3.彼女が産まれてからの話

 マチは現在33歳で6年前に死産をしていた。

 38週目で子どもの心拍が止まった為、その翌日誘発剤を使っての出産を行おうとしたが彼女の骨盤が開かず緊急開腹手術となった。

 麻酔の影響で心拍が上がりすぎ意識を失った彼女が目を覚ましたのは手術室ではなく病室で、目覚めた彼女に助産師が子どもに会うかどうかの確認をして来た。

 彼女は保冷剤の敷き詰められたコットに収まった、紫色の肌をした子どもと一晩過ごした。

 夫は退院するまで一度も現れなかった。

 精神状態が不安定になった彼女に対して夫はDV行うようになりそれから離婚し、彼女は都区の外れ、疎区に隣接する地区に引っ越しそこで生活を始め現在に至る。 


 彼女が子どもを出したその日、その産院では死産が3件あった。

 原因は麻酔の副作用。

 極々最近認可が下りた薬剤であったが心拍数増加等の副作用が強く出、翌年回収製造禁止となっていた。

 当時彼女もその麻酔を使用した為、心拍が急激に上がり酸素飽和度が下がり意識を失った。

 意識がはっきりしたのは術後の翌日だった。


 夫は結婚当初から子どもを望んでいない人で、彼女が無卵子月経の体質で子どもが出来にくいと分っていたから結婚をしたようなものだった。

 妊娠中、つわりや上手く動けない体の状態で家事をこなしづらい彼女に対して、

「お前が子ども欲しかったから作ったんだろ」

 と言う言葉を投げかける人だった。

 結婚当初から性生活はほとんど無く、入籍した日だけは、とどちらからともなく避妊をしない行為に及び妊娠した。
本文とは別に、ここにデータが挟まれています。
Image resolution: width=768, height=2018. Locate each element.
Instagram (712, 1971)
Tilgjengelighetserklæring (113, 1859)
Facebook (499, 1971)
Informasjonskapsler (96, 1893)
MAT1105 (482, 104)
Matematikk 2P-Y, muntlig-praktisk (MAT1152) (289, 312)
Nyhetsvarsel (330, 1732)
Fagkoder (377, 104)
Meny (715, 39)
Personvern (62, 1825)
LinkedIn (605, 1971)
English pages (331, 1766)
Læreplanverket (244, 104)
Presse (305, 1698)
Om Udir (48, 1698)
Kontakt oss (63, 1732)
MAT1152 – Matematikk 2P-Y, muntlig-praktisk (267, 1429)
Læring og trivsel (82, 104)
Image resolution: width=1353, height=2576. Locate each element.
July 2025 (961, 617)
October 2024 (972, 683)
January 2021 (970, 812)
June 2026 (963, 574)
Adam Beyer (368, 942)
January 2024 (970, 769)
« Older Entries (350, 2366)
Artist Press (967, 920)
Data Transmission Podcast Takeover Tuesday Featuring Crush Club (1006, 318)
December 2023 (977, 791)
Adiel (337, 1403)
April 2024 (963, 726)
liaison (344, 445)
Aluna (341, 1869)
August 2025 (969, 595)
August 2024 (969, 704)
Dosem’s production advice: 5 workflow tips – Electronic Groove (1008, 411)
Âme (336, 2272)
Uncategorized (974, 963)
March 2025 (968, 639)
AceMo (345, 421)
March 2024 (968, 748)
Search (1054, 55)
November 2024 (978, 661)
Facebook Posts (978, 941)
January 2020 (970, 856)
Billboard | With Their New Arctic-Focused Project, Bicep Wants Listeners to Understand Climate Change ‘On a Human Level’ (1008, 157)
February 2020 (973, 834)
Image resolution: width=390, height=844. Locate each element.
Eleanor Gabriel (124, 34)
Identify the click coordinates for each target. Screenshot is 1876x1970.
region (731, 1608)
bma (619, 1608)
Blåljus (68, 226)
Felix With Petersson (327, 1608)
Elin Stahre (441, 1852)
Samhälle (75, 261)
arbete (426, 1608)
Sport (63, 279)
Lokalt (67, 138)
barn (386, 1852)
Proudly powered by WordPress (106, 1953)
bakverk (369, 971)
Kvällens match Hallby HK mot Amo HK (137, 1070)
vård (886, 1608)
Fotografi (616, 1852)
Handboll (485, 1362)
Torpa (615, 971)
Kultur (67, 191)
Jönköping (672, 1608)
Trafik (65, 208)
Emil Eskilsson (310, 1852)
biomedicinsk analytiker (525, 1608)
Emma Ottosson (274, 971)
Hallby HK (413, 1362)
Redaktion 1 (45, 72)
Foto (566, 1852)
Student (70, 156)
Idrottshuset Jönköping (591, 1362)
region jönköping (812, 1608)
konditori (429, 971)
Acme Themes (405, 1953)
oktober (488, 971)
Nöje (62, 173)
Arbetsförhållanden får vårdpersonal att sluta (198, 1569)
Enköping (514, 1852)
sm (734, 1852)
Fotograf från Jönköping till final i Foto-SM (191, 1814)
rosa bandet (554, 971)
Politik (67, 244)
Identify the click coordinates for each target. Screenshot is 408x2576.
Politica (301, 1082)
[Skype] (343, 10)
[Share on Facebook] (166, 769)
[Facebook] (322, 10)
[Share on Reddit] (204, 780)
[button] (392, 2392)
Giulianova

 不妊体質である事は彼女が中学生の時に、少子化改善政策として成人前女性に国が義務付けた健康診断で判明していた。

 自分は子どもが出来ないんだ。

 思春期と物心つく前から始まっていた親からの虐待の影響で自暴自棄になった。

 父親が避妊をしない人で、母は何度も中絶を繰り返したまたま産まれた彼女に対して、

「お前も堕すつもりだった」

 と、父は殴り暴言を浴びる度に言った。


「結婚って何?」

「粗末にされるなら要らないじゃん」

「結婚しても命は無駄にされる」

「流れずに子宮にしがみついた自分って生き汚い」


 彼女は17歳で無理やり家を出て奨学金で進学し通学しながら健康を害する働き方をした。

 夜の享楽目的の店のバーテン。薬物と酒類の夜間配達。性風俗店の清掃業。

 人からの紹介される仕事は現行法違反になるもの以外は、何でもした。

 そして彼女自身、成人前に飲酒と喫煙の習慣が身に着いた。

 そう言う世界に出入りをしていると必然と彼女の若さと外見の美しさから誘惑をして来る人間はいたが、彼女は23歳まで処女だった。

 性交渉をする意味が分からなかった。

 抱き合おうが性器を合わせようが、自分の中の穴は埋まらないと分っているのに、体を痛めてまで病気になるリスクを負ってまで時間を消費してまでする意味が分からなかった。


 20歳には過度の疲労と不摂生から、生前遺伝子健診で判明していた慢性疾患因子が発現して、ほぼ一生その進行を止める薬を服用する事になっていた。

 それを機に喫煙と飲酒習慣を辞め働き方を変え、ずっと続けていた気候デザインの仕事だけをするようになった。

 その頃になっても心の奥にあるざわつきも憎悪も消えていなかった。